READING PASSAGE:
__________

Note that I am going off the documentation and have not tested the above.
Looks like using F() with annotations will be my solution to this.
It's not going to filter by #property, since F talks to the databse before objects are brought into python. But still putting it here as an answer since my reason for wanting filter by property was really wanting to filter objects by the result of simple arithmetic on two different fields.
so, something along the lines of:
companies = Company.objects\
.annotate(chairs_needed=F('num_employees') - F('num_chairs'))\
.filter(chairs_needed__lt=4)
rather than defining the property to be:
#property
def chairs_needed(self):
return self.num_employees - self.num_chairs
then doing a list comprehension across all objects.
I had the same problem, and I developed this simple solution:
objects = [
my_object
for my_object in MyModel.objects.all()
if my_object.myProperty == [...]
]
This is not a performatic solution, it shouldn't be done in tables that contains a large amount of data. This is great for a simple solution or for a personal small project.
PLEASE someone correct me, but I guess I have found a solution, at least for my own case.
I want to work on all those elements whose properties are exactly equal to ... whatever.
But I have several models, and this routine should work for all models. And it does:
def selectByProperties(modelType, specify):
clause = "SELECT * from %s" % modelType._meta.db_table
if len(specify) > 0:
clause += " WHERE "
for field, eqvalue in specify.items():
clause += "%s = '%s' AND " % (field, eqvalue)
clause = clause [:-5] # remove last AND
print clause
return modelType.objects.raw(clause)
With this universal subroutine, I can select all those elements which exactly equal my dictionary of 'specify' (propertyname,propertyvalue) combinations.

__________

DATA SEGMENT:

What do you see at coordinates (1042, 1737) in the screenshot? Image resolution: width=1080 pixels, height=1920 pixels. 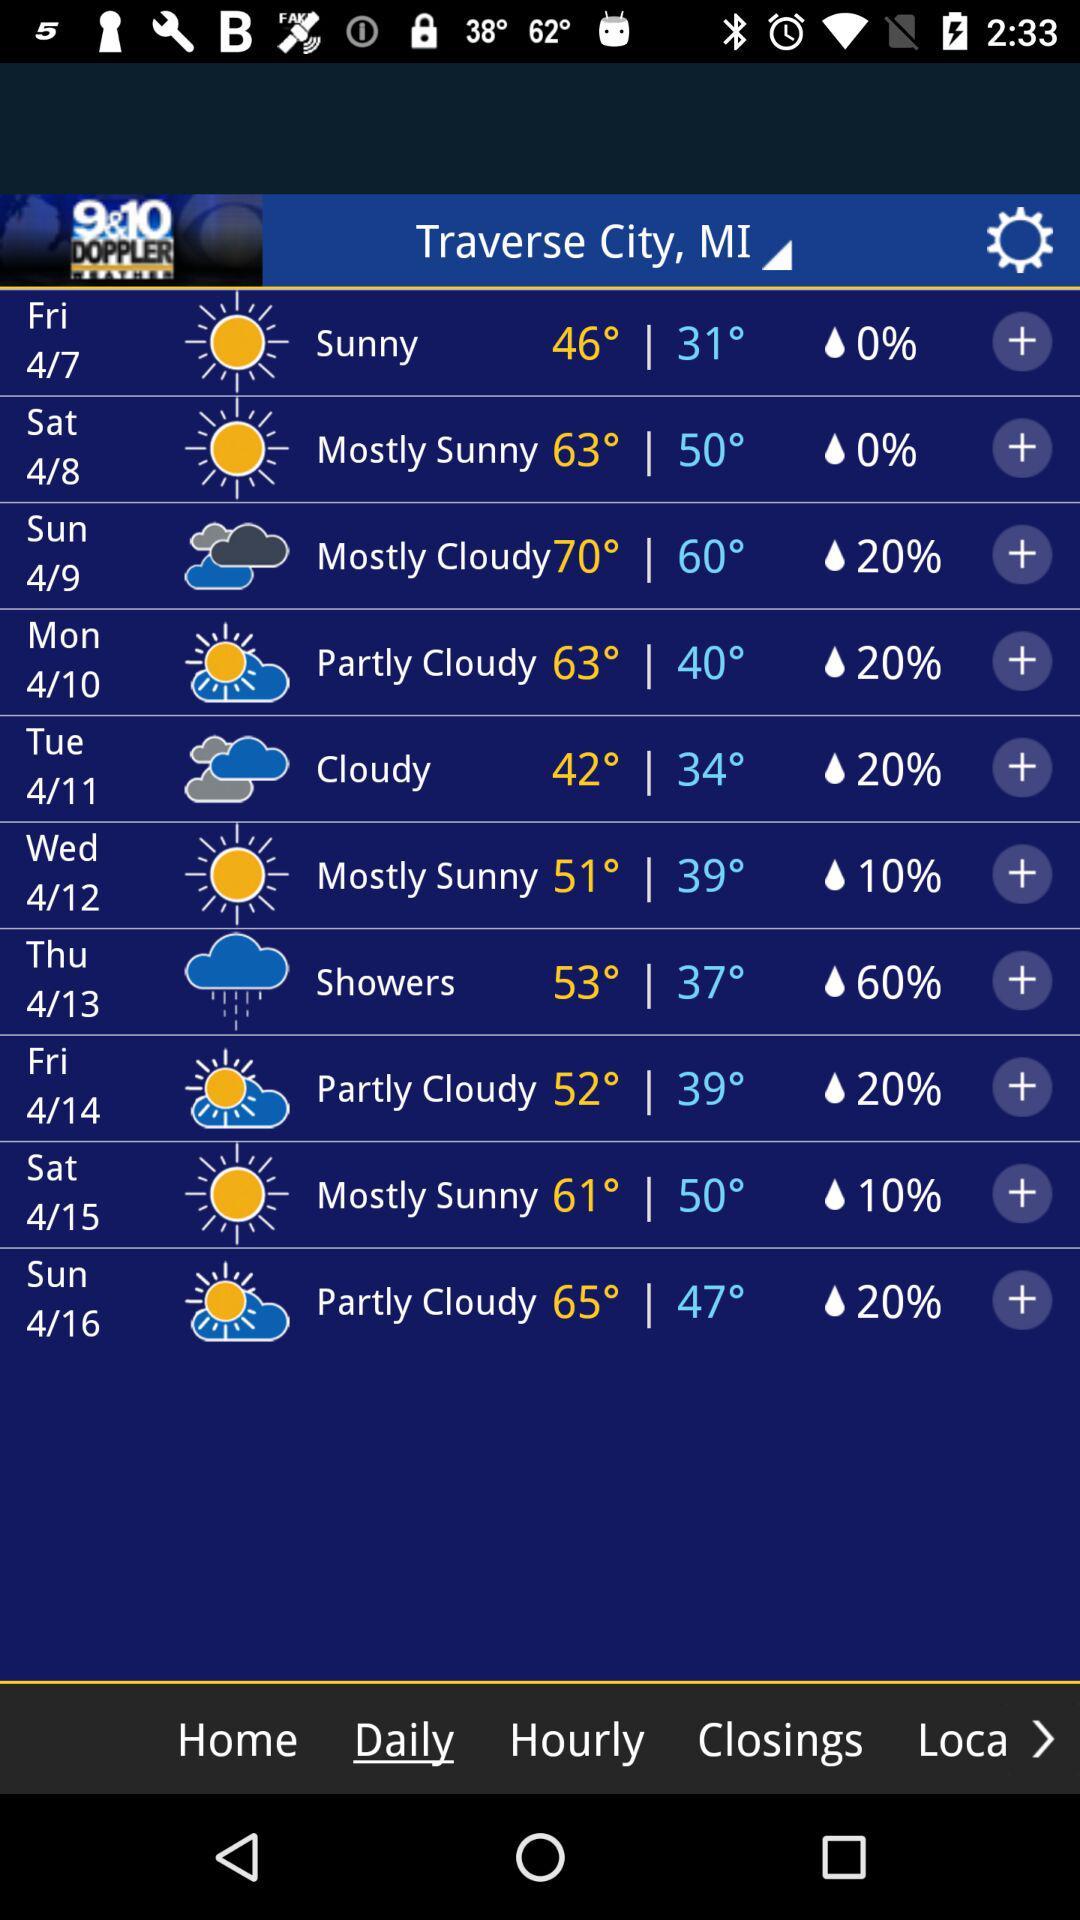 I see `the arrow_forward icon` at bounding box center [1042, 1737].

__________

DIRECTIONS:
- 1) Answer these questions about the discussion of filtering Django objects by property:
(a) What name does the annotate example give to the computed value?
(b) On what kind of tables does the list-comprehension solution say it shouldn't be used?
(c) In selectByProperties, what does the line containing "clause [:-5]" remove?
- 2) Continue the discussion of filtering Django objects by property, picking up after its final sentence.

ANSWERS TO THE EXERCISES:
- 1)
(a) chairs_needed
(b) Tables that contain a large amount of data
(c) The last AND

- 2)
The first parameter takes a (models.Model),
the second a dictionary like:
{"property1" : "77" , "property2" : "12"}
And it creates an SQL statement like
SELECT * from appname_modelname WHERE property1 = '77' AND property2 = '12'
and returns a QuerySet on those elements.
This is a test function:
from myApp.models import myModel
def testSelectByProperties ():
specify = {"property1" : "77" , "property2" : "12"}
subset = selectByProperties(myModel, specify)
nameField = "property0"
## checking if that is what I expected:
for i in subset:
print i.__dict__[nameField],
for j in specify.keys():
print i.__dict__[j],
print
And? What do you think?
i know it is an old question, but for the sake of those jumping here i think it is useful to read the question below and the relative answer:
How to customize admin filter in Django 1.4
It may also be possible to use queryset annotations that duplicate the property get/set-logic, as suggested e.g. by #rattray and #thegrimmscientist, in conjunction with the property. This could yield something that works both on the Python level and on the database level.
Not sure about the drawbacks, however: see this SO question for an example.